Laughing Without An Accent: Adventures of an Iranian American at Home and Abroad by Firoozeh Dumas
This one was just as good as the first, which was extremely impressive.
All Fall Down by Jennifer Weiner
I haven’t read a Jennifer Weiner book in YEARS, but this one was available on audio when I was desperate for something to listen to on my runs, and it was pretty interesting about a woman who works from home as a blogger/content creator and the stress of that plus being a mom sends her into the arms of prescription pain killers.
A Season of Daring Greatly by Ellen Emerson White
Oh, I just love Ellen Emerson White. Her writing style just delights me on every single page. This one, about a girl who becomes the first female pitcher for a major league baseball team was no exception.
Always and Forever, Lara Jean by Jenny Han
If you watch my Instagram stories, you know I’m completely obsessed with this series. I read this one twice in a row because it was that good.

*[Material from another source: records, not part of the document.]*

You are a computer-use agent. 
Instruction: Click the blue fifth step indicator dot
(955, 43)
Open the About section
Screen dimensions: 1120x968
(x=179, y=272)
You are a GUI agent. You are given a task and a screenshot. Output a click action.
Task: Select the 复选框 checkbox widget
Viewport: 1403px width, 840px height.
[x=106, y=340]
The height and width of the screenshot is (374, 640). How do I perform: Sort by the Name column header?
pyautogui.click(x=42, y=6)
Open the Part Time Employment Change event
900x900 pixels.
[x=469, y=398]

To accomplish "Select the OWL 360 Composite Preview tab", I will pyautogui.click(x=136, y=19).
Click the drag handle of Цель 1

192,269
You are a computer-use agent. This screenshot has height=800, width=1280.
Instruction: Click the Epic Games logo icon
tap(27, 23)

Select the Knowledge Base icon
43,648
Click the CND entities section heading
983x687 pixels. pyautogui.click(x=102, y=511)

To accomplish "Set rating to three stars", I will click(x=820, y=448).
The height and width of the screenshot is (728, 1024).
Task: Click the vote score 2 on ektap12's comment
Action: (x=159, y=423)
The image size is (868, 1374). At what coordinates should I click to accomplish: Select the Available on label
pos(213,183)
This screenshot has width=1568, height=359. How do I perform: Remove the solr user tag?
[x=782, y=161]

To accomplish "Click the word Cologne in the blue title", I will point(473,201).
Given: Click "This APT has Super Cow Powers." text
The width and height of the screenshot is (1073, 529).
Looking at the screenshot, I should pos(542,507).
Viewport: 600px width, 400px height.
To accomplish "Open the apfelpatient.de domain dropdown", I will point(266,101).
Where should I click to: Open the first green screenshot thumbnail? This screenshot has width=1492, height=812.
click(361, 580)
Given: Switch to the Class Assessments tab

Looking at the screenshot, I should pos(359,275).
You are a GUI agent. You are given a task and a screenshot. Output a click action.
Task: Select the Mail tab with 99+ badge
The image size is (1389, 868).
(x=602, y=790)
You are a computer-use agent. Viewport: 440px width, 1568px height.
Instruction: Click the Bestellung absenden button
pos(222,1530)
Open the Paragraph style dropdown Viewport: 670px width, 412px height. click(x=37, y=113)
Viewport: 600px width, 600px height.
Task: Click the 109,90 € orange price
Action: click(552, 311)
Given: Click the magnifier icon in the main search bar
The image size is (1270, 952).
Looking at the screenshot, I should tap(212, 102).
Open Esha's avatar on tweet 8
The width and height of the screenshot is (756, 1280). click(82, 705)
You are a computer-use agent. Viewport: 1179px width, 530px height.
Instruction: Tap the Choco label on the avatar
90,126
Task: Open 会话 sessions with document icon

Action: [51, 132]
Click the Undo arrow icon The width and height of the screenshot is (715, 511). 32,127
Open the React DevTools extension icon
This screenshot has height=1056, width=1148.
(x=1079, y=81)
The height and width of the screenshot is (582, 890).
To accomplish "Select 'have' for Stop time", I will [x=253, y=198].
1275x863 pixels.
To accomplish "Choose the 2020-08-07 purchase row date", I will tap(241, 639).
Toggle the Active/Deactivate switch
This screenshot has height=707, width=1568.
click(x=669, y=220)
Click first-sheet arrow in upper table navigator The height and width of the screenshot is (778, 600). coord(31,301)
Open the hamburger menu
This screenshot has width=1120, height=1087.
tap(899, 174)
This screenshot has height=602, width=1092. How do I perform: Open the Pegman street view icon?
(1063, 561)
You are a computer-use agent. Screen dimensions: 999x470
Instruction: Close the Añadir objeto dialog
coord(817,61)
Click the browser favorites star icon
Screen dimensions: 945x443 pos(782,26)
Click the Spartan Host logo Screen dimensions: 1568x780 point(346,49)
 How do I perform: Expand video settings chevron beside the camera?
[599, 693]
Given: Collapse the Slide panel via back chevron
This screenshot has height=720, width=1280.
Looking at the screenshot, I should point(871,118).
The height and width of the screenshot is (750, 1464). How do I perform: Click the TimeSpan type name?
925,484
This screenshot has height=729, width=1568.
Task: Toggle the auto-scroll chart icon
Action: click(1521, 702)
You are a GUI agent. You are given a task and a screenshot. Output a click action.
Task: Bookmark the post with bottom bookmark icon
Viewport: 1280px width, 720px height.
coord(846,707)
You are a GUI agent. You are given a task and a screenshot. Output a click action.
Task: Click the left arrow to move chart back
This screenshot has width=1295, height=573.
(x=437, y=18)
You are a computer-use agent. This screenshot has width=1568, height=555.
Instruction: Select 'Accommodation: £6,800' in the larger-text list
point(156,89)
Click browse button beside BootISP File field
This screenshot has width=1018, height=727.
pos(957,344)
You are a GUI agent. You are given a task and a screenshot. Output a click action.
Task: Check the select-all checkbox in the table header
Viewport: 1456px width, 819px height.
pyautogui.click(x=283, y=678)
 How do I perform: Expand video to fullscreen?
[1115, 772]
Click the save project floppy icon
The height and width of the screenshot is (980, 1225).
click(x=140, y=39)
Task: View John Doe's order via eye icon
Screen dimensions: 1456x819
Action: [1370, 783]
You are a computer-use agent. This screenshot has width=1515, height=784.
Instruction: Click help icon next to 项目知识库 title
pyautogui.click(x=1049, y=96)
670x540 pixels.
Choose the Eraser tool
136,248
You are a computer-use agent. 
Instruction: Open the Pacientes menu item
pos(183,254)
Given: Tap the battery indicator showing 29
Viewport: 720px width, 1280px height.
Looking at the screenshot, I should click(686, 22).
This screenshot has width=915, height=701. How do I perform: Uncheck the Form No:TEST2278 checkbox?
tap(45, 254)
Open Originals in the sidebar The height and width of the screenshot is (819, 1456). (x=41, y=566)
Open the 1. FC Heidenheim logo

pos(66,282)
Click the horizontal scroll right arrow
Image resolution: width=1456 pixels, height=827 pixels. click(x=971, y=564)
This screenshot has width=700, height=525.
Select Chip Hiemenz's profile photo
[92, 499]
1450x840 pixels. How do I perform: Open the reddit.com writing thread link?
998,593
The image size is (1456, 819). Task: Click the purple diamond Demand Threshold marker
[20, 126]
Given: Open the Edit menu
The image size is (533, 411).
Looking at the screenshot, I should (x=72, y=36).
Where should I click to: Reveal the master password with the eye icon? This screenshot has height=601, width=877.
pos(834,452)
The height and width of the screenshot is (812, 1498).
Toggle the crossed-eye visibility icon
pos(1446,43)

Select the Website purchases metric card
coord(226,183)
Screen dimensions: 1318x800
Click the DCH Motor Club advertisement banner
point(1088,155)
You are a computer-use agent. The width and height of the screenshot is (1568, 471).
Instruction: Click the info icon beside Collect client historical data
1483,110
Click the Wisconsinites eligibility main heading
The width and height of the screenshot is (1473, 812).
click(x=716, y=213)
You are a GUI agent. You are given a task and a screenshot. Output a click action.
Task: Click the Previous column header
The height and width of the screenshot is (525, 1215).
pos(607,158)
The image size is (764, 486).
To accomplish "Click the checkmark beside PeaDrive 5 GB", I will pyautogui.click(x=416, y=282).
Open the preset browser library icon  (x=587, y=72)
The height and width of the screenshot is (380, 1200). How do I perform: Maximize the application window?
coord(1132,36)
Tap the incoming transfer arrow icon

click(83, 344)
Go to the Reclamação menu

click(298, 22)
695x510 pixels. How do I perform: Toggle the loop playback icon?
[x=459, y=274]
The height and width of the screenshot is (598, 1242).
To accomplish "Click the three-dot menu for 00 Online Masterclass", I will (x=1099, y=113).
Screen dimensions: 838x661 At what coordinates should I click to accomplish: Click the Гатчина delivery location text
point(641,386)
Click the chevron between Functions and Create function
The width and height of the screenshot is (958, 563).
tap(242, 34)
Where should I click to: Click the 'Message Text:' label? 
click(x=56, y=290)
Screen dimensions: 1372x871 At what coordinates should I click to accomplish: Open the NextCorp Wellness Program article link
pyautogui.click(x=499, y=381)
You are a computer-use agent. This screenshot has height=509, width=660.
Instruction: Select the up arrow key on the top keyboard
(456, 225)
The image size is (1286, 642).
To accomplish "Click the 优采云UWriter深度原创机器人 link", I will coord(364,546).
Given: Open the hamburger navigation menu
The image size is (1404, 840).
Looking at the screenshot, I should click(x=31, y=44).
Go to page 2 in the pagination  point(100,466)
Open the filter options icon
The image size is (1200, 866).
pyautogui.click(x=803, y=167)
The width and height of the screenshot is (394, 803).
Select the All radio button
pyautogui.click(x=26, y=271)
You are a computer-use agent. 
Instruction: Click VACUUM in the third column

Windfall by Jennifer E. Smith
I think Jennifer E. Smith has great concepts (in this one, a girl buys a lottery ticket for her best friend who she happens to have a massive secret crush on, and he wins MILLIONS of dollars), but I almost always feel like they fall kind of flat. And to be fair, reading this after Lara Jean meant EVERY young adult novel was going to come up short.
The Magnolia Story by Chip and Joanna Gaines
I don’t actually watch Fixer Upper (I’ve seen maybe four episodes) but this was such a fun, delightful read and made me like them even more than I already do.
To All the Boys I’ve Loved Before by Jenny Han (full review here)
Basically, when every book is lacking in comparison to Jenny Han, the only option is to go back to Jenny Han. I love this series so much.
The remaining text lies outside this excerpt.